General advises for parents of kids from six to eleven

General advises for parents of kids from six to eleven

Today’s parents are facing a lot of challenges trying to answer rather difficult questions: «How to teach PC literacy to children?», «Which programs are appropriate for my children in terms of age?», «How to prevent kids from viewing inappropriate content and developing Internet addiction?», or «How to safeguard data and money from the kids’ carelessness?». We prepared a series of articles to help you on this quest. All recommendations are ranged in accordance with a certain age, but we urge you to read all of them, independently of how old your own kids are. Here they are: advices for parents of kids from birth to five and of kids from twelve to sixteen.

From six to eleven: the plunge into the Internet

Elementary and junior high school is the time when your child certainly get his or her own devices. It’s the time of the first introduction to social networks, active web surfing, various video and imagery content online. It’s the time of ‘serious’ games and the urge to spend money on entertainment. At this age children are most vulnerable, and the most important thing that matters at this age is the education and development rather than the growing number of new technologies available to your kid. Try to make the best use of this period, when his/her rocky teen years are still to come, yet the kid is relevantly self-conscious to apprehend complex information.

Means of protection

  • First of all, use the antivirus program. If you still haven’t installed it, hurry up. Your kid is about to use Internet to play games, communicate, or research and would be prone to clicking all kind of flashy links, as he could not have developed enough of critical thinking at this age. Such rogue links could be a serious threat.
  • Limit the time of usage by parental control, but remember that technologies are used both for entertainment and studies, so don’t be too hard on your kid.
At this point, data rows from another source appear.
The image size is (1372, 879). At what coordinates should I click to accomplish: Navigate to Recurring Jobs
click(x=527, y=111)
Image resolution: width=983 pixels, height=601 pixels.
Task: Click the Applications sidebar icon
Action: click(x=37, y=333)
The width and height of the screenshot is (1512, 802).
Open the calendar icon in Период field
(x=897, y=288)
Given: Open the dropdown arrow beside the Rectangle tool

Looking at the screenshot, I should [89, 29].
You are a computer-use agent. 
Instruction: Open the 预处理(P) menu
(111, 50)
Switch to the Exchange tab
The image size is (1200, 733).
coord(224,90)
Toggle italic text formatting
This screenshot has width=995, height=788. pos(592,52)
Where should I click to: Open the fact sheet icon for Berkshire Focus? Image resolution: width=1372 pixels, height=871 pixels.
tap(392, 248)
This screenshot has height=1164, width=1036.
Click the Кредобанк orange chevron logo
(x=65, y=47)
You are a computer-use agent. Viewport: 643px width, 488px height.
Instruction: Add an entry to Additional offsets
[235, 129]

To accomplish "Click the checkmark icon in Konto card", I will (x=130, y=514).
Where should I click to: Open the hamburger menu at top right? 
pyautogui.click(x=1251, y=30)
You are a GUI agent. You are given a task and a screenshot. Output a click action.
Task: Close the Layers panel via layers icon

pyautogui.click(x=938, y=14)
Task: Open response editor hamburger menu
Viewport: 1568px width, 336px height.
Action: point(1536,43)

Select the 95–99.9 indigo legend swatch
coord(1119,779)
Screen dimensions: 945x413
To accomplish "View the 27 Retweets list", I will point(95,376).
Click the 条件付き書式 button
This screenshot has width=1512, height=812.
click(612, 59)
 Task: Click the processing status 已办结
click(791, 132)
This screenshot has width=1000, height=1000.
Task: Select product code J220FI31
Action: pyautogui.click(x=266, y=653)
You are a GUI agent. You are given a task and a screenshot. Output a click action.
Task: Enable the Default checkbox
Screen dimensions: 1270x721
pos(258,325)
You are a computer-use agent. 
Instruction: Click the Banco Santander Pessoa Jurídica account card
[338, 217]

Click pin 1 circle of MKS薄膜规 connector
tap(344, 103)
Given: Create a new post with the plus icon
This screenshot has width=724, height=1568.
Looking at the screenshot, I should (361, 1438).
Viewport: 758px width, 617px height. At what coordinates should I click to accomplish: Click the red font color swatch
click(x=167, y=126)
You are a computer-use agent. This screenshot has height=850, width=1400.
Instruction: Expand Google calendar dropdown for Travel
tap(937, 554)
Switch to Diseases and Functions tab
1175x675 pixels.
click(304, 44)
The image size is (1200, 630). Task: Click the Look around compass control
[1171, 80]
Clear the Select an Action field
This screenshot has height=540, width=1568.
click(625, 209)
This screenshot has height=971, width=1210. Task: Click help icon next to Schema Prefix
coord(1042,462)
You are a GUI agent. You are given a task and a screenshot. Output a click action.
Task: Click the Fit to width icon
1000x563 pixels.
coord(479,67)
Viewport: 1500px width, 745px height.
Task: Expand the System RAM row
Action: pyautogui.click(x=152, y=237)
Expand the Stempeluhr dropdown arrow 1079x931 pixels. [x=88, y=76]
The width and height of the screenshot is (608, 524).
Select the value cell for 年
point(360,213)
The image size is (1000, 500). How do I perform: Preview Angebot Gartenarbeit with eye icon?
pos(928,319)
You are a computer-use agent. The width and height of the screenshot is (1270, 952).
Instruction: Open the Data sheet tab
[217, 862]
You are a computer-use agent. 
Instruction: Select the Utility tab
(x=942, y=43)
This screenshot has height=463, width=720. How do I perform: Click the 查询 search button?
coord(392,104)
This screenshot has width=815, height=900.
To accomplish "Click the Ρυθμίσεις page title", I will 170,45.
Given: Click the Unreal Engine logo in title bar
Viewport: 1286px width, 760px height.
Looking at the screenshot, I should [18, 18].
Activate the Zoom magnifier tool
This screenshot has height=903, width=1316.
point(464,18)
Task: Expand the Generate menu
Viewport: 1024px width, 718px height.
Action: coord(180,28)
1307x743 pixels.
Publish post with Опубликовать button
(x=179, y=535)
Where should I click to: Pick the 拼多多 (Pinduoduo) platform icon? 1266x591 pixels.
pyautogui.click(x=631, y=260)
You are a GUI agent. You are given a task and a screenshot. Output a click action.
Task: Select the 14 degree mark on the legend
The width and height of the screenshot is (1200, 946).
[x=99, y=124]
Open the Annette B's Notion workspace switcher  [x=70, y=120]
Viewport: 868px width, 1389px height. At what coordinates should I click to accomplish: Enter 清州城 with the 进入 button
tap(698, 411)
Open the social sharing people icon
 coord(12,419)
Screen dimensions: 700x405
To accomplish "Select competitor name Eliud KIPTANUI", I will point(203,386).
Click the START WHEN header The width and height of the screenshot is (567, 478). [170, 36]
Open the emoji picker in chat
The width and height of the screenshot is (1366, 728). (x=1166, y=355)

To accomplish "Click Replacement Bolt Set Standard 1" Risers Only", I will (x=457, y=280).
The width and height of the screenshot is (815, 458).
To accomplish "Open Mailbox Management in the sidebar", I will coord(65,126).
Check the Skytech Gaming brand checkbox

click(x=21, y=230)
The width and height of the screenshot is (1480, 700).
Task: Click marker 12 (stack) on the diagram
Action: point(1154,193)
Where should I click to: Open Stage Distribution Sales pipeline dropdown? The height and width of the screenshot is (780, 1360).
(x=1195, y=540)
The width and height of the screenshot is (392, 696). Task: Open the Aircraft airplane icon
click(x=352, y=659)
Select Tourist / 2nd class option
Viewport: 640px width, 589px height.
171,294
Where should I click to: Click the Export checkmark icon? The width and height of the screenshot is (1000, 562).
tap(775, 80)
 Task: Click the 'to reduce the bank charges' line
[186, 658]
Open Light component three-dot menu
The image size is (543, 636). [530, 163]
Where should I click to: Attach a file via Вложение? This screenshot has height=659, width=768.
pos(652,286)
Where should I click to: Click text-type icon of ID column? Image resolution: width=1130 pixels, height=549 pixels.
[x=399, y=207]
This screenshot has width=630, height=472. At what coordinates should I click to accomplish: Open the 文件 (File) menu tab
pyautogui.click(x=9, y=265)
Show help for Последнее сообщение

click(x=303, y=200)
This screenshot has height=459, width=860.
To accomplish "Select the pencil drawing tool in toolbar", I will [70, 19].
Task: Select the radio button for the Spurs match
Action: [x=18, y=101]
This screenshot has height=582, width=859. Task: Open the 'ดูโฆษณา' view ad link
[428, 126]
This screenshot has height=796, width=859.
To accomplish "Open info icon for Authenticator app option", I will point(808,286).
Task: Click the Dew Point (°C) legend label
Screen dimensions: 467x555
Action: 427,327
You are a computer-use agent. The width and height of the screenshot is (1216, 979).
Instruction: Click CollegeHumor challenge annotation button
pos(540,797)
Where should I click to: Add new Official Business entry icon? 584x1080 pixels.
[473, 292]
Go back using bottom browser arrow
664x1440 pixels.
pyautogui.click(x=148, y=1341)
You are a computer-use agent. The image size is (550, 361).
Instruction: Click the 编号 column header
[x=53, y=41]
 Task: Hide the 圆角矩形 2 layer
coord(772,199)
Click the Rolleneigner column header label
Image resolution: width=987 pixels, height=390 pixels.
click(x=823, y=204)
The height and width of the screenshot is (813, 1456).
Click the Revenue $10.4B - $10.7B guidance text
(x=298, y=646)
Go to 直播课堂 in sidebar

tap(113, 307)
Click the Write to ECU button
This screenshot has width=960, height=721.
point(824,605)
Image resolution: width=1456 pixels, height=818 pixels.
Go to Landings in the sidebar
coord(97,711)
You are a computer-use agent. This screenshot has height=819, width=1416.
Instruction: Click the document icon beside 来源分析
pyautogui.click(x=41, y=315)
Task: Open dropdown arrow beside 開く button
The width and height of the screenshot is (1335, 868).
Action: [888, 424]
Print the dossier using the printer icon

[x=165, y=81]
Try options to limit the time exclusively for certain programs like games or instant messengers.
  • Use settings to restrict access to websites with undesirable content.
  • If both you and your kid use Apple devices, use the FamilySharing feature, which requires your approval on all actions in App Store.
  • Do not forget to restrict in-app purchases.
  • At this age, your kids is frequently away from you, so it get even more important to use parental control to be able to locate your child.
  • Register accounts on all social networks your child uses and become his friend.

Things to show and tell

  • It is a perfect time to talk about ‘digital hygiene’: viruses, phishing, or malicious URLs, which usually promise ‘SHOCKING!’ content.
  • Educate your child on various reputational risks and make him understand that any thoughts, videos, or photos posted online can resurface later and have negative consequences.
  • Keep spending time together using the device. It might be interesting to both of you and serve as an instrument to overcome the turbulences of puberty.
  • Our previous advice to show value of activities beyond gaming, Internet and cartoons is still up-to-date: you still have time to get your kid interested in something else, without having to cope with the teenage protest.
  • Talk to you kids about cyberbullying so he or she is aware. It’s crucial to let him know now that you are there for him and he must tell you about anything he is coping with online.
  • Once you find out your kid plays or is interested in multiplayer games, it is time you talked to them seriously. If you decide to totally restrict this type of games, it might provoke an outburst, but you should choose right words to explain the drawbacks of those games and why you should return to this question later.
  • If you register you kid on the social network, do not try to protect him by altering their name. Use real names so he could properly use the social network, yet mind privacy settings.
  • Explain why one should not cite real home address or check in frequently visited locations on social networks.
  • Make sure your child understands that he should ‘befriend’ only people he knows personally. The only exception could be pages belonging to public figures or communities.
  • Let your kid know that you would be checking his or her online activity from time to time, including friend list. This should be negotiated in advance, so it does not come as an unpleasant surprise to your child.